EXERCISE OBJECTIVE: Would you please copy every line from the records that contains the word "each"?

---------- GIVEN INFORMATION

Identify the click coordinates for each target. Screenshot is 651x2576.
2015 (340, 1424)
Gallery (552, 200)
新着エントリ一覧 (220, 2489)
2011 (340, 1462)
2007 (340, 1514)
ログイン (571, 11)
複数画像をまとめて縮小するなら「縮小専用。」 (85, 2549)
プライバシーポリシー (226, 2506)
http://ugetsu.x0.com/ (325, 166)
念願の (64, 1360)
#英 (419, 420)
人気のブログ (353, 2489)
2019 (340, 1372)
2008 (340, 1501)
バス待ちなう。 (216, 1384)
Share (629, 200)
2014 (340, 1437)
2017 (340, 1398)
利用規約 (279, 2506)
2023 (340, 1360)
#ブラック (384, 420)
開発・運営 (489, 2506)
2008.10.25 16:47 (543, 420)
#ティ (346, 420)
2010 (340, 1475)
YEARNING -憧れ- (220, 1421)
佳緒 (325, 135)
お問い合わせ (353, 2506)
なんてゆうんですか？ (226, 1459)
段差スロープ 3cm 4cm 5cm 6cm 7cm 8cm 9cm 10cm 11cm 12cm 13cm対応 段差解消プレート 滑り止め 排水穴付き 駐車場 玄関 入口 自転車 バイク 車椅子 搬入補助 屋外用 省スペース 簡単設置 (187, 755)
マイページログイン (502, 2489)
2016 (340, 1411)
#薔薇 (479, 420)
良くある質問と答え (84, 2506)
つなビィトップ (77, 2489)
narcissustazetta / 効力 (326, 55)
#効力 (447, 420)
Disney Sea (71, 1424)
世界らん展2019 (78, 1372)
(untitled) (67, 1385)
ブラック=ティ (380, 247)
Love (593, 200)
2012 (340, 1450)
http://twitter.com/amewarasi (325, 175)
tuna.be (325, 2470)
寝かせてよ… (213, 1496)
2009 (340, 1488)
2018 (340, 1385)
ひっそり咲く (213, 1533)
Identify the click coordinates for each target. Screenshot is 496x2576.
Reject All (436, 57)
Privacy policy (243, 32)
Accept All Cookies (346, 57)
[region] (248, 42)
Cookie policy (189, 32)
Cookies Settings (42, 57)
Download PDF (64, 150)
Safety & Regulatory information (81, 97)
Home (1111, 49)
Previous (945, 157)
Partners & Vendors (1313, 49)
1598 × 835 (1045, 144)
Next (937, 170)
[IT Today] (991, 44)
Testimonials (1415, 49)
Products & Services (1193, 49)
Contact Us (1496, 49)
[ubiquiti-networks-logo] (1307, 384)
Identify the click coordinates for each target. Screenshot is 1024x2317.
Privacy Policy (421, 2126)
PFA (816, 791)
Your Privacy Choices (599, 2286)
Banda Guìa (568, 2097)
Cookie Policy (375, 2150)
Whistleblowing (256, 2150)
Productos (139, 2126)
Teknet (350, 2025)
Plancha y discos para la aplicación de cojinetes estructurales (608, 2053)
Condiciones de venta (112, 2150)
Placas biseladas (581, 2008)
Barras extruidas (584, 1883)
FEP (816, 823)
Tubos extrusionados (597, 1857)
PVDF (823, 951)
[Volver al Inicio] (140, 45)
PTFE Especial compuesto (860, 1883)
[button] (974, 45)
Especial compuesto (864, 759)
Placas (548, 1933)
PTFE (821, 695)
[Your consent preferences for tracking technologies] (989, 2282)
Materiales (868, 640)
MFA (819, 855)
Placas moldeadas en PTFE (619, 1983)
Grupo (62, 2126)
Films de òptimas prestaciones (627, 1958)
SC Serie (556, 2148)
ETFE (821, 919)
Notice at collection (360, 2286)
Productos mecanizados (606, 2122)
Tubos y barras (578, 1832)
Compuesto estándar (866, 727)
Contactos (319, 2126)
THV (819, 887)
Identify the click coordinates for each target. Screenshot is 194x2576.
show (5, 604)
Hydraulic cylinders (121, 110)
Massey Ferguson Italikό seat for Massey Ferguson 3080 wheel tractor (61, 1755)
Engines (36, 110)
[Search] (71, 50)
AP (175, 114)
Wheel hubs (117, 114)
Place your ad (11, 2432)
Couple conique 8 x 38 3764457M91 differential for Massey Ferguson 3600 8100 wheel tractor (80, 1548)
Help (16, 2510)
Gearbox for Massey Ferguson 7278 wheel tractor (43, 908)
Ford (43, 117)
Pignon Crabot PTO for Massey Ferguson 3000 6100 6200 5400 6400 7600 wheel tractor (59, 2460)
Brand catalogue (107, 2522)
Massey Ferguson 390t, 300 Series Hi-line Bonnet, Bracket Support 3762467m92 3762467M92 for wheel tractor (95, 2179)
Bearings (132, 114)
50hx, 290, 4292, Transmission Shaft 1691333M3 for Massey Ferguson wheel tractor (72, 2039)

--------------------

WRITTEN ANSWER:
Identify the click coordinates for each target. Screenshot is 651x2576.
Identify the click coordinates for each target. Screenshot is 496x2576.
Identify the click coordinates for each target. Screenshot is 1024x2317.
Identify the click coordinates for each target. Screenshot is 194x2576.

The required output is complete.